The investment raised under EIS must be used for a qualifying trade. HMRC considers the following trades as excluded activities for EIS purposes:
- Dealing in land, in commodities or futures or shares, securities or other financial instruments;
- Dealing in goods otherwise than in the course of an ordinary trade of wholesale or retail distribution;
- Banking, insurance, money-lending, debt-factoring, hire-purchase financing or other financial activities;
- Leasing (including letting ships on charter or other assets on hire);
- Receiving royalties or licence fees (subject to the exception relating to self-generated intellectual property);
- Providing legal or accountancy services;
- Farming and market gardening;
- Holding, managing or occupying woodlands, any other forestry activities or timber production;
- Property development;
- Producing coal and/or steel;
- Operating or managing hotels or comparable establishments or managing property used as a hotel or similar establishment;
- Operating or managing nursing homes or residential care homes or managing property used as a nursing home or residential care home;
- Generation or export of electricity or power, both renewable and non-renewable;
- Production of gas or fuel; and
- Providing services to another person where that persons trade consists, to a substantial extent, of excluded activities, and the person controlling that trade also controls the Company providing the services.
Continuation of Trade
To qualify for EIS the trade must be less than seven years old; this means the company cannot be a continuation of trade of another company over seven years old to qualify for EIS. HMRC will look for a continuation of the trade when reviewing EIS applications; checking previous companies the founders operated looking for similar trades, company names and directors. There are several forms of a continuation of trade HMRC will consider:
Continuous Incorporation and Dissolution:Where a company has been operating for several years and is then dissolved and then a newly established company is incorporated, carrying out an identical trade.

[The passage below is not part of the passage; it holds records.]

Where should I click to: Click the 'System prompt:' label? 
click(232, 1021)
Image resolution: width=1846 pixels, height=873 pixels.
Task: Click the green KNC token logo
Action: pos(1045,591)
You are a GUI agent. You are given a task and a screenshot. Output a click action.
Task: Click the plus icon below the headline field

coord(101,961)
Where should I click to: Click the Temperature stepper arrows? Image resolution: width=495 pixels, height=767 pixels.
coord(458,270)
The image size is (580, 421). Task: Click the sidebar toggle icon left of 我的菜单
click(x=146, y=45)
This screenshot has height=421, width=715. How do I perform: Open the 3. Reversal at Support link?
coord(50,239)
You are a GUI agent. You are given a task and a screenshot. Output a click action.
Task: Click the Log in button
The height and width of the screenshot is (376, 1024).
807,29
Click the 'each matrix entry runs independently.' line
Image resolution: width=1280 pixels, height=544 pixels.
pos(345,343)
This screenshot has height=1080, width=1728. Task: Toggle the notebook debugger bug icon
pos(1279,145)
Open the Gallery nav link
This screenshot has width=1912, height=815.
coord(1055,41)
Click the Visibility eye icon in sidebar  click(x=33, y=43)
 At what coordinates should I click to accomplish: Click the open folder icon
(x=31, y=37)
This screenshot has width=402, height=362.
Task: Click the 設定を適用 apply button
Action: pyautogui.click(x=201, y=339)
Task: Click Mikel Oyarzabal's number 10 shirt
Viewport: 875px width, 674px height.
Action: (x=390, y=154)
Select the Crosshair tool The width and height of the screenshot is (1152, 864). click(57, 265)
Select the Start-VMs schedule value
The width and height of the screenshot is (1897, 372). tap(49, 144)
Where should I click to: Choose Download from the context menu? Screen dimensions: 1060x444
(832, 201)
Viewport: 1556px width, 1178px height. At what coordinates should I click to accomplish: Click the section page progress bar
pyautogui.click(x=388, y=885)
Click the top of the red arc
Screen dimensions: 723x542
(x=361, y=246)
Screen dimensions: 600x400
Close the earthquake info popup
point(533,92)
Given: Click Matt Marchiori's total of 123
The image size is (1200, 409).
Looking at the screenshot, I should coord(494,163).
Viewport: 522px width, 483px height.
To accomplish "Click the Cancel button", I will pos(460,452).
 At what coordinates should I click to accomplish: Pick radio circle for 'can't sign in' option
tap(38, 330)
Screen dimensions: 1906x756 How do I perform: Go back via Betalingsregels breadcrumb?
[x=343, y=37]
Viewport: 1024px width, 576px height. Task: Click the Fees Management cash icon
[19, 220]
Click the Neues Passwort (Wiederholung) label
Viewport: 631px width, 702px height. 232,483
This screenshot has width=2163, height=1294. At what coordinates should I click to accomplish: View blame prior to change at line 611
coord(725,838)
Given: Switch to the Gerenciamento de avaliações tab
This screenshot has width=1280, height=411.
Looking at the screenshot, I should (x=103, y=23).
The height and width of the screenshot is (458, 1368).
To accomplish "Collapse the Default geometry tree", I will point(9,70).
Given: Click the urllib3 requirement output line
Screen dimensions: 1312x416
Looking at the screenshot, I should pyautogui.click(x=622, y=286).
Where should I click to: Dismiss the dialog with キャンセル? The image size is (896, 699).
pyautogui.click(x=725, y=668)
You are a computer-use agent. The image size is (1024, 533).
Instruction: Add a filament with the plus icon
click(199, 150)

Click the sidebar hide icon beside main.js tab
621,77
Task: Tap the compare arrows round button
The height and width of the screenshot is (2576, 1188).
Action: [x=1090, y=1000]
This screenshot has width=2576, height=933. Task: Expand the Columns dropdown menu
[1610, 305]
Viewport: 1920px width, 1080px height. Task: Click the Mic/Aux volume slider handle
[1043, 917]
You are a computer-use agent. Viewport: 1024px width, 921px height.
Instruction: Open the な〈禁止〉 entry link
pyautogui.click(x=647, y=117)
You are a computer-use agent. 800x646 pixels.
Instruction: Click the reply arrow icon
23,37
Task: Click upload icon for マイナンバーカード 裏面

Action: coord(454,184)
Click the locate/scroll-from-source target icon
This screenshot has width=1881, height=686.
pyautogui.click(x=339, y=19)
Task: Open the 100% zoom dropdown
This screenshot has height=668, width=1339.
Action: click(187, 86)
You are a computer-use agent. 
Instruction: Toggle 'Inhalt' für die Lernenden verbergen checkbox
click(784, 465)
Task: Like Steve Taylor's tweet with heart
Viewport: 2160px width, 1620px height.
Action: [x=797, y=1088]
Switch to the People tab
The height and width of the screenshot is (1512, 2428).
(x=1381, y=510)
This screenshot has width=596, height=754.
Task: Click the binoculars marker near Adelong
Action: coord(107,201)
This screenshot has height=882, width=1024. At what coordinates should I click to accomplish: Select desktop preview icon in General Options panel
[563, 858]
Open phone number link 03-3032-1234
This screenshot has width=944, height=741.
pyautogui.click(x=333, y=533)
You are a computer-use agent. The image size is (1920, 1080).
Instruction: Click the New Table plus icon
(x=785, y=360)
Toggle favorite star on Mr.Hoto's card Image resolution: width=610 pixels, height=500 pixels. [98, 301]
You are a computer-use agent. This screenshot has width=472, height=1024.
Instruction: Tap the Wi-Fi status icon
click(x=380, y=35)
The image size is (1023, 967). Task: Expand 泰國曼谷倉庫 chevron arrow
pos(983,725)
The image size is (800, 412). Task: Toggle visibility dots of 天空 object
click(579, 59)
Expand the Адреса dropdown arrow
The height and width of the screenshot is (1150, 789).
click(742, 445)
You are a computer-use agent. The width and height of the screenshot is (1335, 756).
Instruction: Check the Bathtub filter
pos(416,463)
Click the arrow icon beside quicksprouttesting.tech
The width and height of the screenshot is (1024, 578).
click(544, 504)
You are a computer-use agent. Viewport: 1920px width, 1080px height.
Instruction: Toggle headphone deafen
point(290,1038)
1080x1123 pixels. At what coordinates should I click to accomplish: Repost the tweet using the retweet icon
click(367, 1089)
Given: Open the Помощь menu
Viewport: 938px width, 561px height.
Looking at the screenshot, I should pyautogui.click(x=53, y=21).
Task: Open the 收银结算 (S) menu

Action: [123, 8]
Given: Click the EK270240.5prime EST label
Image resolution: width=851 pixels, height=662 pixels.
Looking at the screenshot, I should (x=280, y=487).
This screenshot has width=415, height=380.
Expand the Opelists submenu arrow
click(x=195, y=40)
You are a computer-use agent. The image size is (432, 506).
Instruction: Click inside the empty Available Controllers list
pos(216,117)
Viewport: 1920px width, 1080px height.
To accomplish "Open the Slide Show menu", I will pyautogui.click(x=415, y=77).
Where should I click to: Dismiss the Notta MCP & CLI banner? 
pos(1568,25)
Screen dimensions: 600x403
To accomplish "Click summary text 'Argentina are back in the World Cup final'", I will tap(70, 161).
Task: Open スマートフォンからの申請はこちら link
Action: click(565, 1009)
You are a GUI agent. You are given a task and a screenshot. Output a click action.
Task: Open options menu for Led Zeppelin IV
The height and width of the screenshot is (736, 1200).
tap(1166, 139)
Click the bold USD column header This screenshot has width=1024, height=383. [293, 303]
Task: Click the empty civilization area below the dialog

Natural Progression of Trade:HMRC will also look to see when a company was incorporated to carry out a natural progression of trade of another company the founder(s) operate. For instance, if ‘ABC Publishing Limited’s’ trade was one of publishing books, and then incorporated another company, ABC Productions Limited’ where the trade was producing movies based on the other company’s books and had a similar name, directorship and business address. HMRC would consider this a continuation of the first company’s trade, and if the publishing company were over seven year’s old and the production company was applying for EIS, HMRC would likely consider the only reason the new company was incorporated was to benefit from EIS.
Trades from Insolvency:Where a company buys an asset, for instance, an IP, from an insolvent company and then uses the asset wholly in the trade of the company, HMRC will consider this a continuation of the trade. HMRC will likely consider the trading date from the insolvent company as the date the acquiring company begun trading. And if the insolvent company began trading over seven years ago, the acquiring company will not qualify for EIS.
When considering whether a company is qualifying, companies should not only determine whether their trade is qualifying but determine if HMRC will consider their trade to be a continuation of the trade.